### Task details
Beneath this line is the data. Output exactly the lines from the line with "Task: Click the 操作 column header" to the line with "Given: Toggle Conserver", both ends included, and nothing more.

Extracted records
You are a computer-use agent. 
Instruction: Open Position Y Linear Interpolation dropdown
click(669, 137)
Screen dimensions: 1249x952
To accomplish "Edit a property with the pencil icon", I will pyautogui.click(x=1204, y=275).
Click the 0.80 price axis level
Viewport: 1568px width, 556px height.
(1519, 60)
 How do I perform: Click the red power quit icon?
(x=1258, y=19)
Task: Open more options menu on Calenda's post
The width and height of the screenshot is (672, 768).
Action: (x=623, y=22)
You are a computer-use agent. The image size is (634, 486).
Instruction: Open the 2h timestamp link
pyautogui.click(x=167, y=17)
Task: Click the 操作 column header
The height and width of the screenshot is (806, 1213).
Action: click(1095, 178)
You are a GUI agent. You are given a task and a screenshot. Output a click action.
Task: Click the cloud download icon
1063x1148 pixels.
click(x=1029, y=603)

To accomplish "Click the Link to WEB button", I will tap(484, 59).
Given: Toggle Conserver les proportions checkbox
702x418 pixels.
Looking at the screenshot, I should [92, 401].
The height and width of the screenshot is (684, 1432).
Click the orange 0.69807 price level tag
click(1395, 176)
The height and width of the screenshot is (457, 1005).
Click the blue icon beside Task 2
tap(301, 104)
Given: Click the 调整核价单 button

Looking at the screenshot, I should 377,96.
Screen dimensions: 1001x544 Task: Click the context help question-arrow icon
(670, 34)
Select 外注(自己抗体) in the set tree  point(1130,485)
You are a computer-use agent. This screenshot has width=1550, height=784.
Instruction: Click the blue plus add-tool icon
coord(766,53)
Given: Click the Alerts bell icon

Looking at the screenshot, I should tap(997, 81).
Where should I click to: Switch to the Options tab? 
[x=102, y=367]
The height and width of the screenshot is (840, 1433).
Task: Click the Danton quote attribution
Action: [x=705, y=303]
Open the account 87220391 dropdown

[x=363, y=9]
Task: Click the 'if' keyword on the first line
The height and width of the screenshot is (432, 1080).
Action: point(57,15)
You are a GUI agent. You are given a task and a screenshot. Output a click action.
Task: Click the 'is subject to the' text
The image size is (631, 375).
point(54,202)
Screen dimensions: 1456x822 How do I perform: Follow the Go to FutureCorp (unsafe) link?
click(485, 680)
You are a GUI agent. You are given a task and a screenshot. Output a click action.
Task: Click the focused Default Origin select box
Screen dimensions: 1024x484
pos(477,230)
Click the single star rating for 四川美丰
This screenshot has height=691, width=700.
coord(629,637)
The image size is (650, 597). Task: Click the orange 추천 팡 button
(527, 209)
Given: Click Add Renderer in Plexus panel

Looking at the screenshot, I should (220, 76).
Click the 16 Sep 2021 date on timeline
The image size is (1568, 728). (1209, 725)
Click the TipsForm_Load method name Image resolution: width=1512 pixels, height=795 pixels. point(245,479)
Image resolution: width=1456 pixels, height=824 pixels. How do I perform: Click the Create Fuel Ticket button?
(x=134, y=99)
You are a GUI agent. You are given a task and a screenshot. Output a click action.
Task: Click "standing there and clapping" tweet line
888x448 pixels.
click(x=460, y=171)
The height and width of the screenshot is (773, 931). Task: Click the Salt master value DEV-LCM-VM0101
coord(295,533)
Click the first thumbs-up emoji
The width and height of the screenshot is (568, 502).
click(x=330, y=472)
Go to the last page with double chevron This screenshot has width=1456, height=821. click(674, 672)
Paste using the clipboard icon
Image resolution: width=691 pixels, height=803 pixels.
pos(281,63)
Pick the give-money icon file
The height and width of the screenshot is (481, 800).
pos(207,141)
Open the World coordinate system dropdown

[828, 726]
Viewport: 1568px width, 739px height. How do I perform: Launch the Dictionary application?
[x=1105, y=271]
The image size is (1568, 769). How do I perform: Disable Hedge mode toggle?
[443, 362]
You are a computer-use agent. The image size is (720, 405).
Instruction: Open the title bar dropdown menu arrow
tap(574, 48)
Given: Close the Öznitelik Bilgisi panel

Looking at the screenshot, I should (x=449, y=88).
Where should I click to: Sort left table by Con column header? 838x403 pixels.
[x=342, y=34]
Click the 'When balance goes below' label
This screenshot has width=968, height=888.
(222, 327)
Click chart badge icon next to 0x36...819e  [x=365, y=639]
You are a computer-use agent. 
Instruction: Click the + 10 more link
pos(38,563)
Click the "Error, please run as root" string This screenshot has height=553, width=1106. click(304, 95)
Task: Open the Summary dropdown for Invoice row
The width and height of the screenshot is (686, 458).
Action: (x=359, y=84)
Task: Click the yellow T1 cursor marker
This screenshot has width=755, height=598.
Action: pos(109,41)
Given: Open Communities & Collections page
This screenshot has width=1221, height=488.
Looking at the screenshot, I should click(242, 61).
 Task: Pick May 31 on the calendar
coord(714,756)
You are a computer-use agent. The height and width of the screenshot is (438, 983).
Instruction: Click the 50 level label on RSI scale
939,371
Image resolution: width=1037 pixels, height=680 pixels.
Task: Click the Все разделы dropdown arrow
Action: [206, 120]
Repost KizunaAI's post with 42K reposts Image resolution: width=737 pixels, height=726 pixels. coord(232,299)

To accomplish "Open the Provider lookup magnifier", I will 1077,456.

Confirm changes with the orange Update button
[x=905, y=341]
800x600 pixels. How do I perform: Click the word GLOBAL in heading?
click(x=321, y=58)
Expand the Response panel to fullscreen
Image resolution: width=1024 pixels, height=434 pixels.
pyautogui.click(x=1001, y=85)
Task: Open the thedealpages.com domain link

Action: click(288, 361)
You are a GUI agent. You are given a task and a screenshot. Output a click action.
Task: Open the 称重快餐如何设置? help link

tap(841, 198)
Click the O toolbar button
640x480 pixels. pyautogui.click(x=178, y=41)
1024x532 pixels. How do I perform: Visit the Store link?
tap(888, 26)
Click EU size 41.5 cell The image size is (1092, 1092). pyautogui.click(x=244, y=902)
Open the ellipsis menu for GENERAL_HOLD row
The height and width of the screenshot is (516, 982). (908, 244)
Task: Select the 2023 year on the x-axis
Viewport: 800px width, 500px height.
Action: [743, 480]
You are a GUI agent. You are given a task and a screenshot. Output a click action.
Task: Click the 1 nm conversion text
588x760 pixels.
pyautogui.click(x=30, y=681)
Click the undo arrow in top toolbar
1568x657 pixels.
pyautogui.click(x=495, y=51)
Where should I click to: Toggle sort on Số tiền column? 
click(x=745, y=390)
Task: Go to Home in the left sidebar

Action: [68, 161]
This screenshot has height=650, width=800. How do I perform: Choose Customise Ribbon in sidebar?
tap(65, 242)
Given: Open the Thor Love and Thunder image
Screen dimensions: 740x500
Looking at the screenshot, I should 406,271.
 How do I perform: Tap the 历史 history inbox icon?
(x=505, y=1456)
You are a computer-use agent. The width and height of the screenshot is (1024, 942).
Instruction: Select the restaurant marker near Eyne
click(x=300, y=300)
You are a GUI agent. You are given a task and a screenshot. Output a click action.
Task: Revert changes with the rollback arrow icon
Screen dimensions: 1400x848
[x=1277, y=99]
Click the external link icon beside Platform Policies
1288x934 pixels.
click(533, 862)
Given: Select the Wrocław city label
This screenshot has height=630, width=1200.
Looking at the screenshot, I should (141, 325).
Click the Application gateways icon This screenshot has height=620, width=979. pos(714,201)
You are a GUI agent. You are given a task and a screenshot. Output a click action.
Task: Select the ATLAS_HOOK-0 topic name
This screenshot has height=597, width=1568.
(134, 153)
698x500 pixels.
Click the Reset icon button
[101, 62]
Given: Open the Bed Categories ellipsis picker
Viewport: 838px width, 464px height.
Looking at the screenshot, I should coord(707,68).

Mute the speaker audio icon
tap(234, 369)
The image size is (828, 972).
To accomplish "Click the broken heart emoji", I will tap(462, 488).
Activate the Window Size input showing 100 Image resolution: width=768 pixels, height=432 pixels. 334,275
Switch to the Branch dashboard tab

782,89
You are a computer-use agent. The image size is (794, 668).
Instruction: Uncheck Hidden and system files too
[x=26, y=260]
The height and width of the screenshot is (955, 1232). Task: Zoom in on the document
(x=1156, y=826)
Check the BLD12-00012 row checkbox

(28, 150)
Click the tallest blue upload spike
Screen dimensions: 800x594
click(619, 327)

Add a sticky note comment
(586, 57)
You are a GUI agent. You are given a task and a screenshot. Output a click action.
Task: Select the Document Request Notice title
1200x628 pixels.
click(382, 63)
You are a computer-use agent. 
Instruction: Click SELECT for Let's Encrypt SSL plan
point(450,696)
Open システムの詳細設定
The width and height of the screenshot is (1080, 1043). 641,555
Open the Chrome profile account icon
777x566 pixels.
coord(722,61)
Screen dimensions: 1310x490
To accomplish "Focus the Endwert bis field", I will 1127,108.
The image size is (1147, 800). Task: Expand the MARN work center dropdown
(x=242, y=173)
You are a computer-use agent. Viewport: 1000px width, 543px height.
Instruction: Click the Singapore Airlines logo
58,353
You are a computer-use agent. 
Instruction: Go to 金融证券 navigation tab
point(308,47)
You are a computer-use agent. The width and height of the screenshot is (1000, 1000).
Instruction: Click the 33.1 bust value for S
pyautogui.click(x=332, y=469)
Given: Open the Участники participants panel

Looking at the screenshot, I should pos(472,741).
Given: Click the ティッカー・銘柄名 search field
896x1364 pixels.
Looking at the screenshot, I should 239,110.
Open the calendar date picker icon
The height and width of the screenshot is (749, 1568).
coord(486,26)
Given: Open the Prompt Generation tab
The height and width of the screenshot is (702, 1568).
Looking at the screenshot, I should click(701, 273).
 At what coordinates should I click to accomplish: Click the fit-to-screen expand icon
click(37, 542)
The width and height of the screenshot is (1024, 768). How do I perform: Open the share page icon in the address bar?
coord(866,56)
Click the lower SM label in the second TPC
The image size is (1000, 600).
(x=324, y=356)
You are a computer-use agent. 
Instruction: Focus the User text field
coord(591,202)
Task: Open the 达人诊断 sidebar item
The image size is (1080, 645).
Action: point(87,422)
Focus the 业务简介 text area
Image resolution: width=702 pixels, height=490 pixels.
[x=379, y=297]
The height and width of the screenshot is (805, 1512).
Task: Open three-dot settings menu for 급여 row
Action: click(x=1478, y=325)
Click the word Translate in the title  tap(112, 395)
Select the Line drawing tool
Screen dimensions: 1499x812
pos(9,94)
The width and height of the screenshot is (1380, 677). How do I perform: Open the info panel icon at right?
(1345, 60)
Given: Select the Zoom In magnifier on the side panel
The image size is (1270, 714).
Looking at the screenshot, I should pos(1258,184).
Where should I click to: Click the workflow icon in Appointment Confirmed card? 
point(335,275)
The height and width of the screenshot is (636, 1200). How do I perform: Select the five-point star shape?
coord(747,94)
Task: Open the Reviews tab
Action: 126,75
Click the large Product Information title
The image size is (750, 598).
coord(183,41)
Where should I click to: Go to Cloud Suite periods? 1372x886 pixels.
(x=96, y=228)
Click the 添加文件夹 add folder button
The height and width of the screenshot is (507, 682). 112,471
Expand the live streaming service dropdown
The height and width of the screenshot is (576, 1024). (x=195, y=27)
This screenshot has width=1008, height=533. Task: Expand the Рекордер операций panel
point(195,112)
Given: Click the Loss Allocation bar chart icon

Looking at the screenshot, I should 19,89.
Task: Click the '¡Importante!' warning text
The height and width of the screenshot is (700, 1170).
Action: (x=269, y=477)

### Solution for this task
Task: Click the 操作 column header
The height and width of the screenshot is (806, 1213).
Action: click(1095, 178)
You are a GUI agent. You are given a task and a screenshot. Output a click action.
Task: Click the cloud download icon
1063x1148 pixels.
click(x=1029, y=603)

To accomplish "Click the Link to WEB button", I will tap(484, 59).
Given: Toggle Conserver les proportions checkbox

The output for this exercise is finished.